TO DO:
1 > Answer these questions about the commit page on ScatterFallback support, one answer per line and marked the same way:
(a) Which wrapper codegen subclass receives the special C++ logic?
(b) How many files did the commit change, and with how many additions and deletions?
(c) What new wrapper IR op does the change create?
2 > In the commit page on ScatterFallback support, rewrite the paragraph beginning "Inductor has a `ScatterFallback` op" as a short bulleted list that keeps its main facts.
3 > Extend the commit page on ScatterFallback support in Inductor-FX, picking up right after its last line.

PASSAGE GIVEN:
[Inductor-FX] Support ScatterFallback (#162686)

# Problem
Inductor has a `ScatterFallback` op with custom Python and C++ wrapper codegen macros. This is used in certain situations where the default Triton codegen doesn't apply, and especially for reductions which need to be deterministic. Since this op used direct Python/C++ codegen, it wasn't compatible with the FX backend.

# Feature
This PR refactors the associated wrapper codegen to support `ScatterFallback`. This follows the same basic steps that were used for other fallback ops including `MultiOutput` and `ExternKernel`:

1. Create a new wrapper IR op called `ScatterFallbackLine`. Move the logic in `ScatterFallback.cogeden` to `ScatterFallbackLine.codegen`, to prevent it from affecting the FX backend. This logic is unsafe for FX because it may generate Python or C++ strings with methods like `codegen_reference()`.
2. To eleminate the dependence on `V.graph`, move language-specific logic to the respective wrapper codegen subclasses. In this case, C++ codegen has some special logic, which is moved to `CppWrapperCpu`.
3. Create a new method in `FXWrapperCodegen` to handle `ScatterFallbackLine`.

# Test plan
Added a couple of CI tests for the FX backend with scatter fallbacks.

Pull Request resolved: https://github.com/pytorch/pytorch/pull/162686
Approved by: https://github.com/jansel
This commit is contained in:
Blaine Burton Rister 2025-09-12 08:41:47 +00:00 committed by PyTorch MergeBot
parent 98e9440f30
commit a7bbc5fea7
6 changed files with 116 additions and 27 deletions

View File

@ -25,6 +25,7 @@ from torch._inductor.codegen.wrapper_fxir import FxConverter, WrapperFxCodegen
from torch._inductor.test_case import TestCase as InductorTestCase
from torch.export import Dim
from torch.testing._internal.common_utils import (
DeterministicGuard,
instantiate_parametrized_tests,
parametrize,
)
@ -567,6 +568,50 @@ class FxirTestCase(InductorTestCase):
self.assertTrue(same(ref, result))
def test_scatter_fallback_scalar_src(self):
"""
Test a special case where ScatterFallback takes a scalar 'src' argument.
"""
def foo(input_):
dim = 0
src = 1.5
return torch.ops.aten.scatter(input_, dim, index, src)
length = 8
index = torch.randint(length, (length,), device=self.device)
input_ = torch.randn(length, device=self.device)
with DeterministicGuard(True):
(gm,) = self._compile_and_check(
foo,
(input_,),
)

MATERIAL PROVIDED:
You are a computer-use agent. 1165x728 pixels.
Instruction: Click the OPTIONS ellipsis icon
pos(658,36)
---
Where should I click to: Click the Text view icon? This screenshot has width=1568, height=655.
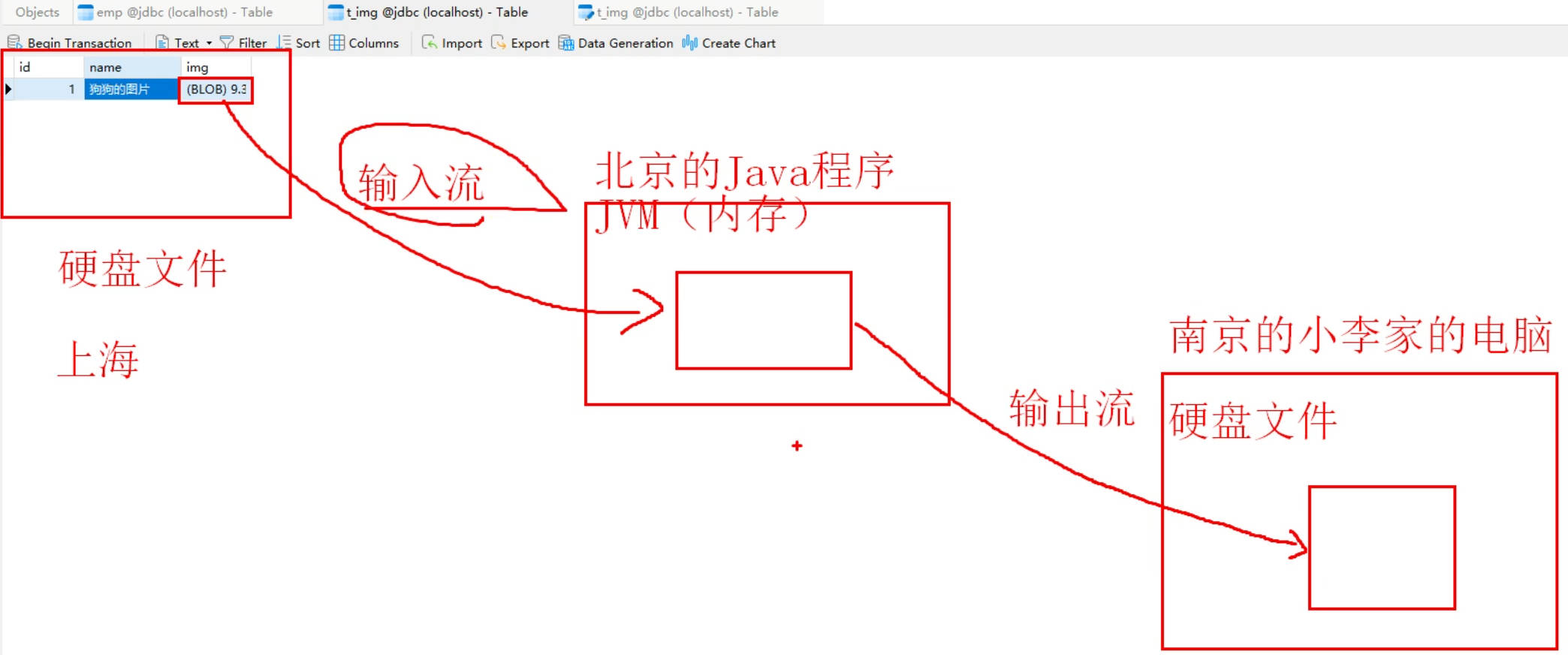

THE RESULTS:
1 >
(a) `CppWrapperCpu`
(b) 6 files, with 116 additions and 27 deletions
(c) `ScatterFallbackLine`

2 >
- Inductor has a `ScatterFallback` op with custom Python and C++ wrapper codegen macros.
- It is used when the default Triton codegen doesn't apply, especially for reductions that must be deterministic.
- Because it relied on direct Python/C++ codegen, it was not compatible with the FX backend.

3 >
# Check for the fallback op.
num_fallback = self._count_ops(gm, torch.ops.aten.scatter_.value)
self.assertEqual(num_fallback, 1)
def test_scatter_reduce_fallback(self):
"""
Test the customized wrapper codegen for ScatterFallback ops.
"""
fallback_op = torch.ops.aten.scatter_reduce_.two
def foo(out, index, src):
dim = 0
out = fallback_op(out, dim, index, src, reduce="amax", include_self=False)
return out + 1
length = 8
out, src = [torch.randn(length, device=self.device) for _ in range(2)]
index = torch.randint(length, (length,), device=self.device)
(gm,) = self._compile_and_check(
foo, (out, index, src), expected_num_triton_kernels=2
)
# Check for the fallback.
self.assertEqual(self._count_ops(gm, fallback_op), 1)
@torch._inductor.config.patch("graph_partition", True)
def test_subgraph_raises(self):
"""

View File

@ -1398,7 +1398,15 @@ class CppWrapperCpu(PythonWrapperCodegen):
kernel, args, device, debug_handle=debug_handle
)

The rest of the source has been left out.